■ **DATA**:
·····

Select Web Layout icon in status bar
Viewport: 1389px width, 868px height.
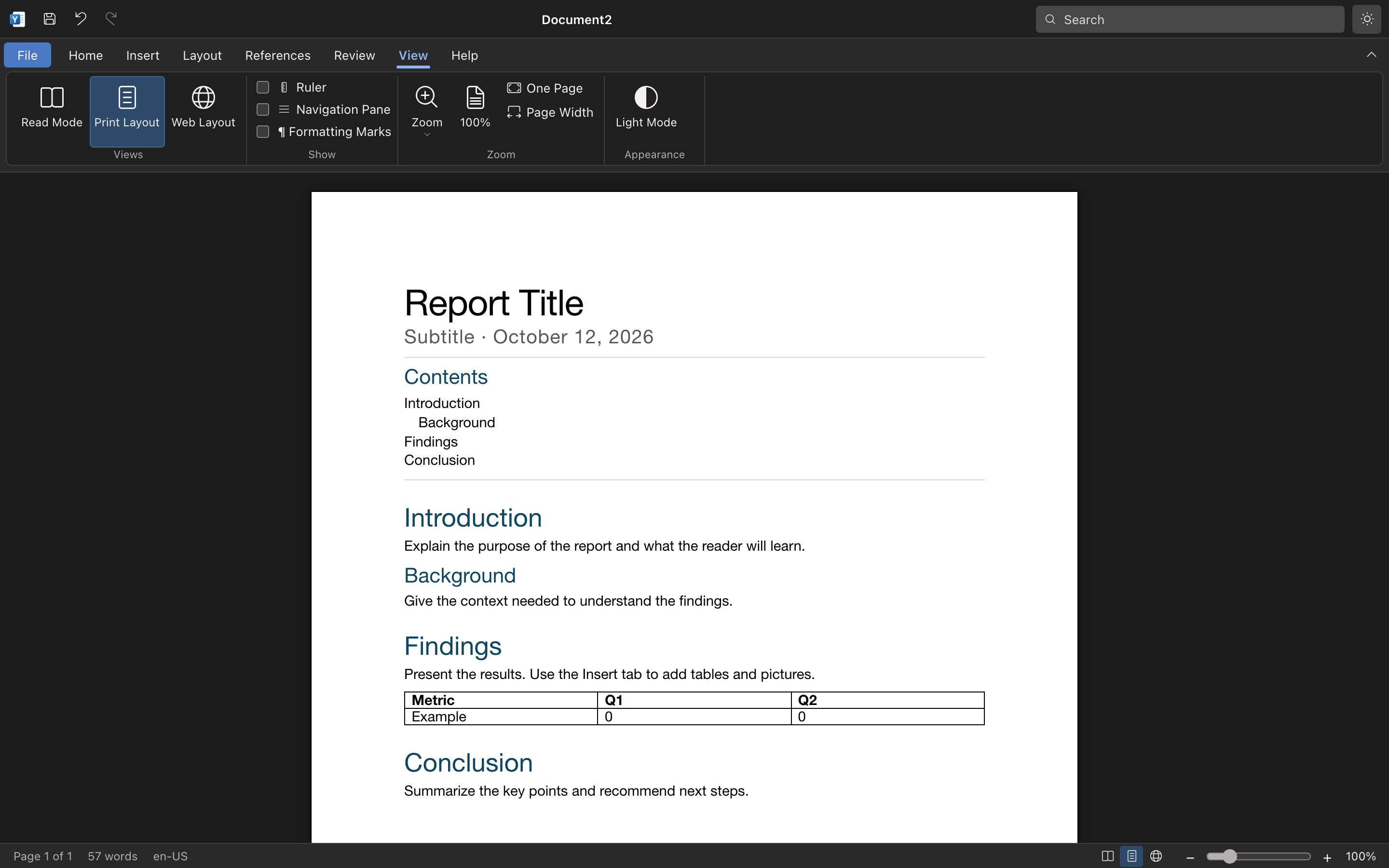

·····

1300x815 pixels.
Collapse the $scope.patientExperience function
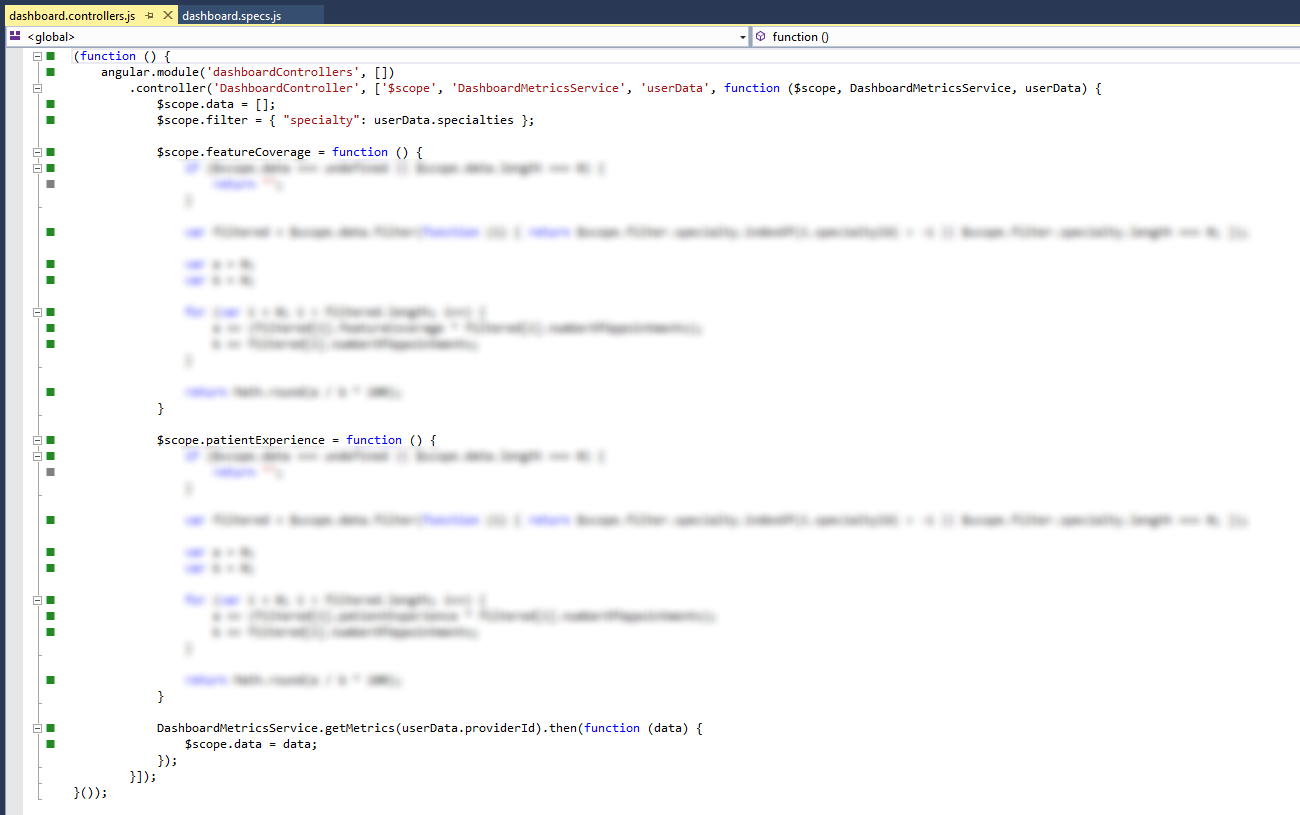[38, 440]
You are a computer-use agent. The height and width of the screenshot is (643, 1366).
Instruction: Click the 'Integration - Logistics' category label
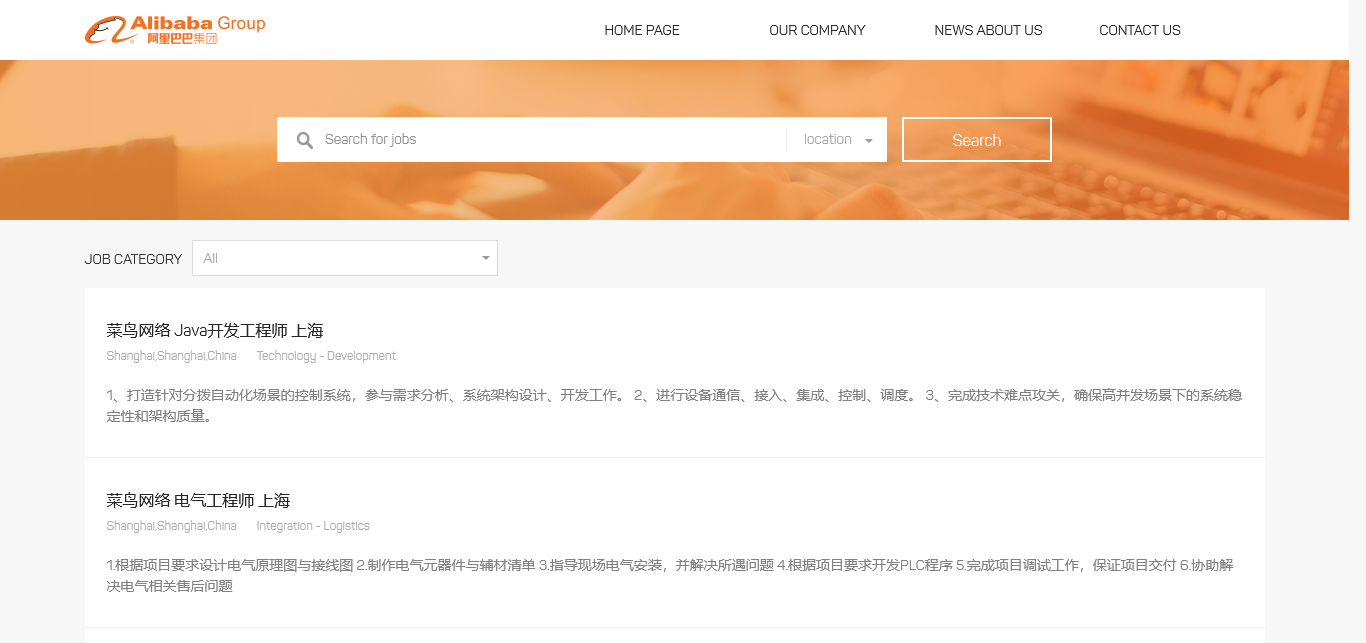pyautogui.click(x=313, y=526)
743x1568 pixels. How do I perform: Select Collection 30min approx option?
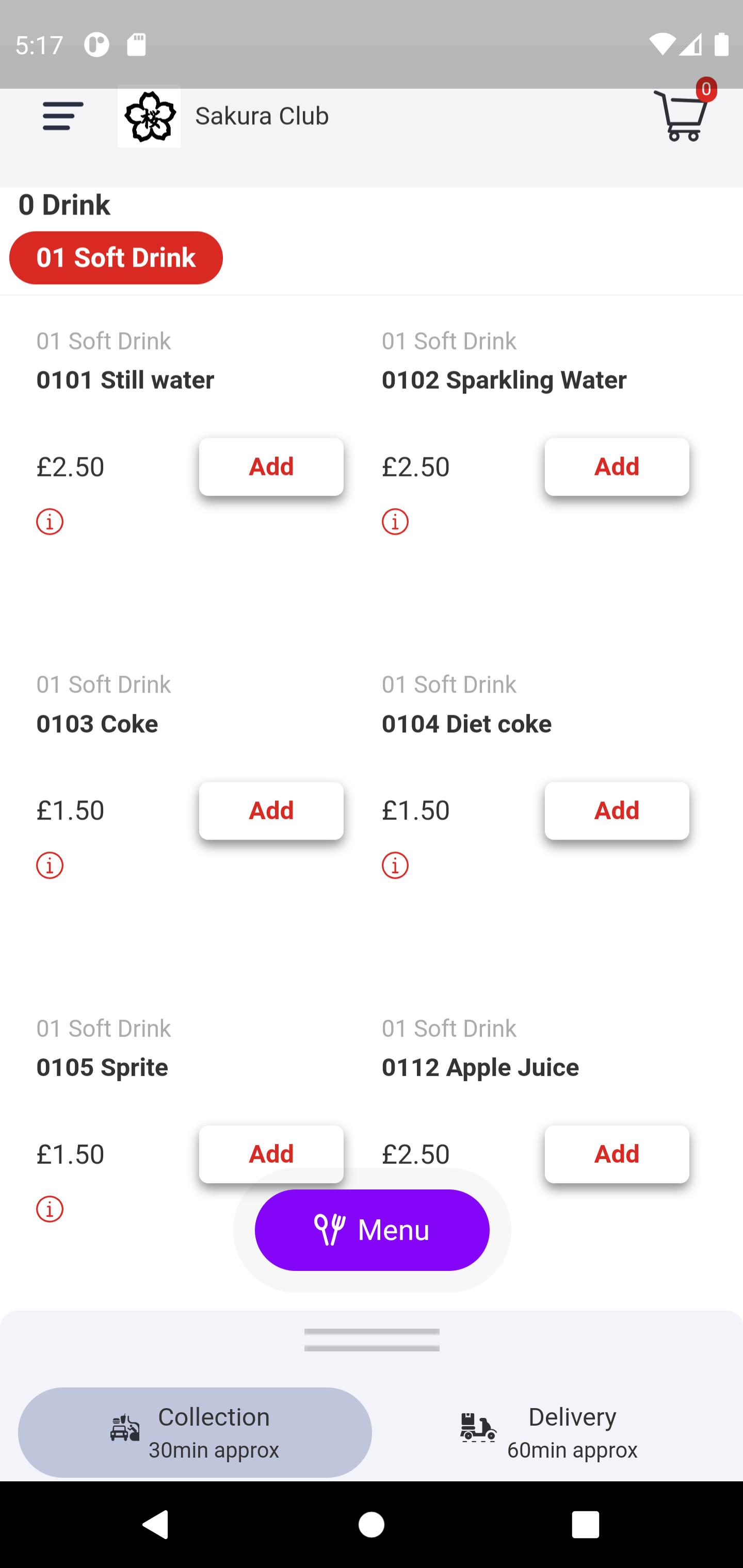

·····

■ **PROBLEM DETAILS**: Leaving out each picture, repeat exactly the lines above from the one that contains "You are a computer-use" through the one that contains "743x1568 pixels. How".

■ **SOLVED EXERCISE**:
You are a computer-use agent. The height and width of the screenshot is (643, 1366).
Instruction: Click the 'Integration - Logistics' category label
pyautogui.click(x=313, y=526)
743x1568 pixels. How do I perform: Select Collection 30min approx option?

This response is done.